TKeeper authenticates to Google Cloud KMS using Application Default Credentials (ADC). When ADC is used, the Google authentication libraries automatically discover credentials based on the runtime environment.

Manual Unseal (Shamir)

Tip

You can unseal TKeeper via the control plane at /ui.
This section describes how to unseal via the API.

When keeper.providers.selected = "shamir", a keeper must reconstruct its local unseal key using a threshold of unseal shares.

Unsealing can be performed: - incrementally (one share at a time), or - in a single request (multiple shares at once)

Endpoint

  • POST /v1/keeper/system/unseal

Request body

{
  "payload64": "<index>:<sealed_share>:<salt>",
  "payloads64": [
    "<index>:<sealed_share>:<salt>",
    "..."
  ],
  "reset": false
}

Request fields:

Field Type Meaning
payload64 string Single share payload (optional).
payloads64 array[string] Multiple share payloads (optional).
reset boolean If true, clears prior progress before applying submitted shares.

Requirements:

  • A request should include either payload64 or payloads64.

Response

{
  "threshold": 3,
  "total": 5,
  "progress": 2,
  "ready": false
}

Response fields:

Field Meaning
threshold Number of shares required to complete unsealing.
total Total configured shares available for the keeper.
progress Number of valid shares accepted so far.
ready true when unsealing completed and the keeper is operational.

When ready = true, protected operations can proceed.
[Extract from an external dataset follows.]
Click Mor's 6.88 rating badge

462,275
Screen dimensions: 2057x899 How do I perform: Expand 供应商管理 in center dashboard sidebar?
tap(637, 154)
Manual Unseal (google/aws)

If you sealed storage via /v1/keeper/system/seal endpoint, or -Dkeeper.auto.unseal=false is specified, call:

  • GET /v1/keeper/system/unseal

After authorization check, it will allow to keeper use specified KEK.

Operational guidance

For deployments that require shared operational responsibility and provider independence, shamir is recommended:

  • Unseal access can be distributed across multiple trusted operators by splitting shares among team members.
  • It avoids reliance on external KMS providers and reduces vendor lock-in.

Share handling

  • Shamir unseal shares are high-value material. Store them under the same controls used for recovery credentials.
  • Loss of shares may prevent unsealing, depending on threshold and how many shares remain available.
  • Distributing shares reduces single-operator authority and aligns with multi-person control requirements.

Security properties

  • Sealed key material is encrypted at rest before storage.
  • Decrypted key share material is held only in locked memory during runtime.